━━━ DATA EXTRACTS ━━━
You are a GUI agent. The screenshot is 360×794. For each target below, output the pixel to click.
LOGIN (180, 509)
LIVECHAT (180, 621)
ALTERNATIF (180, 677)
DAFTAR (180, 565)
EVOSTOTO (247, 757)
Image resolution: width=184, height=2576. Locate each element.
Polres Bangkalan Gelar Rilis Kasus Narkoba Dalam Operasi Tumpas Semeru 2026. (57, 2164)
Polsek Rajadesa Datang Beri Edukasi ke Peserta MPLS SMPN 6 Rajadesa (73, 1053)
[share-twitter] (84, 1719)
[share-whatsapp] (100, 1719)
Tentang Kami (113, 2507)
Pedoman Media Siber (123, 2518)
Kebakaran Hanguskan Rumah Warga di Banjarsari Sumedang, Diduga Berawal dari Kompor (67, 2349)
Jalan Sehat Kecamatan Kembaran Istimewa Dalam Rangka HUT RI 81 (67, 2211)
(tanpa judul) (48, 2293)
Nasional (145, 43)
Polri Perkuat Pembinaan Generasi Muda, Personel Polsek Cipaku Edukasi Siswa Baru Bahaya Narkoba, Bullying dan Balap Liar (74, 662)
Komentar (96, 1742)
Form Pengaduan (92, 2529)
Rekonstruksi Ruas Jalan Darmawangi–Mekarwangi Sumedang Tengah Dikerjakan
━━━
Copy the records above exactly as they appear.

▶ EXERCISE ANSWER
You are a GUI agent. The screenshot is 360×794. For each target below, output the pixel to click.
LOGIN (180, 509)
LIVECHAT (180, 621)
ALTERNATIF (180, 677)
DAFTAR (180, 565)
EVOSTOTO (247, 757)
Image resolution: width=184, height=2576. Locate each element.
Polres Bangkalan Gelar Rilis Kasus Narkoba Dalam Operasi Tumpas Semeru 2026. (57, 2164)
Polsek Rajadesa Datang Beri Edukasi ke Peserta MPLS SMPN 6 Rajadesa (73, 1053)
[share-twitter] (84, 1719)
[share-whatsapp] (100, 1719)
Tentang Kami (113, 2507)
Pedoman Media Siber (123, 2518)
Kebakaran Hanguskan Rumah Warga di Banjarsari Sumedang, Diduga Berawal dari Kompor (67, 2349)
Jalan Sehat Kecamatan Kembaran Istimewa Dalam Rangka HUT RI 81 (67, 2211)
(tanpa judul) (48, 2293)
Nasional (145, 43)
Polri Perkuat Pembinaan Generasi Muda, Personel Polsek Cipaku Edukasi Siswa Baru Bahaya Narkoba, Bullying dan Balap Liar (74, 662)
Komentar (96, 1742)
Form Pengaduan (92, 2529)
Rekonstruksi Ruas Jalan Darmawangi–Mekarwangi Sumedang Tengah Dikerjakan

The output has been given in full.